• _PASSAGE GIVEN_:
# Introducing ISLA BELLA – World’s First LNG-Powered Containership Launched at NASSCO



## Geoff Gower (Sep 8, 2011)

San Diego shipbuilder General Dynamics NASSCO on Saturday celebrated the launch of the Isla Bella, the world’s first LNG-powered containership.More than 3,400 were in attendance at the launch ceremony, including the shipbuilders, their families, industry stakeholders and the public. The name of the vessel was also revealed during the ceremony. The ship’s sponsor, Mrs. Sophie Sacco, wife of Michael Sacco, president of the Seafarers International Union of North America, AFL-CIO, had the honor of christening the ship with the traditional champagne bottle break over the hull.
The containership is part of a two-ship contract with TOTE, Inc., a leading logistics and transportation company based in Jacksonville, Florida. The new ships, known as the Marlin Class, will be the first liquefied natural gas (LNG) powered containerships in the world and will provide Jones Act shipping services from Jacksonville, Florida and San Juan, Puerto Rico. The 3,100 TEU ship’s are designed by DSEC, a subsidiary of Daewoo Shipbuilding & Marine Engineering (DSME) in South Korea. The design is based on proven containership-design standards and include DSME’s patented LNG fuel-gas system and a single MAN B&W 8L70ME-GI dual-fuel gas-powered engine. The low-speed ME-GI engine will primarily operate on LNG, which will help the make the vessels among the most environmentally friendly containerships in the world.Delivery of the Isla Bella is expected for the Q4 2015, followed by the second ship in the Q1 2016. The vessels will operate under charter agreements with Sea Star Line LLC.
The launch of the Isla Bella also marked the 100th ship launch for NASSCO. TOTE’s contract with NASSCO includes options for up to three additional ships


----------



## ben27 (Dec 27, 2012)

good day geoff gower,yesterday.19:19.re:introducing isla bella-worlds first lng powered containership launched at nassco.thank you for shipping news.most interesting.regards ben27


----------



## spongebob (Dec 11, 2007)

What a joy she will be to the ship's engineers and maintenance crew.
No more burning of boiler oil or even marine grade diesel that carbons and clogs the working parts. Clean burning fuel should extend the engine's life.

Bob


----------



## kewl dude (Jun 1, 2008)

http://www.dot.gov/fastlane/tote-lng-vessel-christened

Just over an hour-long video beginning at sundown shows the launch ceremony including the audience sitting in chairs facing the bow, a large uniformed band provides music, a military color guard. Near the beginning of the film they show a count down to launch clock that says 44 minutes. 

Throughout the film the count down clock would be shown. After about forty minutes the count down clock said 8 minutes but it was another 15 minutes before people climbed up on the christening platform. 

During this film a lot of civilian and military folks spoke to the crowd. Interspersed with pictures of the launch crew preparations mostly steel burning but also some welding and painting something. I wonder why they launched after dark? So they could fire off all of those fireworks?

Greg Hayden


----------

• _RECORDED DATA_:

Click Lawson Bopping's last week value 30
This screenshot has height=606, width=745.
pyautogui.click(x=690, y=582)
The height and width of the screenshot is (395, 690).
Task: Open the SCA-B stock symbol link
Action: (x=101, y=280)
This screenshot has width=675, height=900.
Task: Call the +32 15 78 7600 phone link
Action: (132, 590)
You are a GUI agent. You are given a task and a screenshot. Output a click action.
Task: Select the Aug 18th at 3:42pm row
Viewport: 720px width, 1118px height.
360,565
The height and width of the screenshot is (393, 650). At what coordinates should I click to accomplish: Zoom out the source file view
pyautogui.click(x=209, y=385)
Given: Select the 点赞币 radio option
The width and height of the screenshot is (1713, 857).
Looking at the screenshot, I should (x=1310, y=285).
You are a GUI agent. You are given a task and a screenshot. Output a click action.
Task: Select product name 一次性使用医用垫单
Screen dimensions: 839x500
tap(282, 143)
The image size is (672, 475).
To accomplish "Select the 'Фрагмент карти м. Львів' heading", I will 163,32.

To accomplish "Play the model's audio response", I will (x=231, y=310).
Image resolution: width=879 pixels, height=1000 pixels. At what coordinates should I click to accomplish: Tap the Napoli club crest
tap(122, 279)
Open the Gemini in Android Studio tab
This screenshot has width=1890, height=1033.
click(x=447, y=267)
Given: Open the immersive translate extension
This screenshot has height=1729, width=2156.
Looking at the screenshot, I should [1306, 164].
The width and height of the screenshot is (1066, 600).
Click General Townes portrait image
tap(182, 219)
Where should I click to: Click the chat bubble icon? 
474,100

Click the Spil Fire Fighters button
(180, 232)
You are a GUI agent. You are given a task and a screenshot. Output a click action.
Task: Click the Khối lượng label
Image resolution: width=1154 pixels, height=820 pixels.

• _GIVEN EXERCISE A_: Edit the forum thread on the Isla Bella launch from "What a joy she" to "(Jun 1, 2008)", putting "deck crew" in place of "maintenance crew".
• _GIVEN EXERCISE B_: According to the forum thread on the Isla Bella launch, what engine powers the Marlin Class ships?

• _RIGHT ANSWER A_:
What a joy she will be to the ship's engineers and deck crew.
No more burning of boiler oil or even marine grade diesel that carbons and clogs the working parts. Clean burning fuel should extend the engine's life.

Bob


----------



## kewl dude (Jun 1, 2008)

• _RIGHT ANSWER B_: A single MAN B&W 8L70ME-GI dual-fuel gas-powered engine.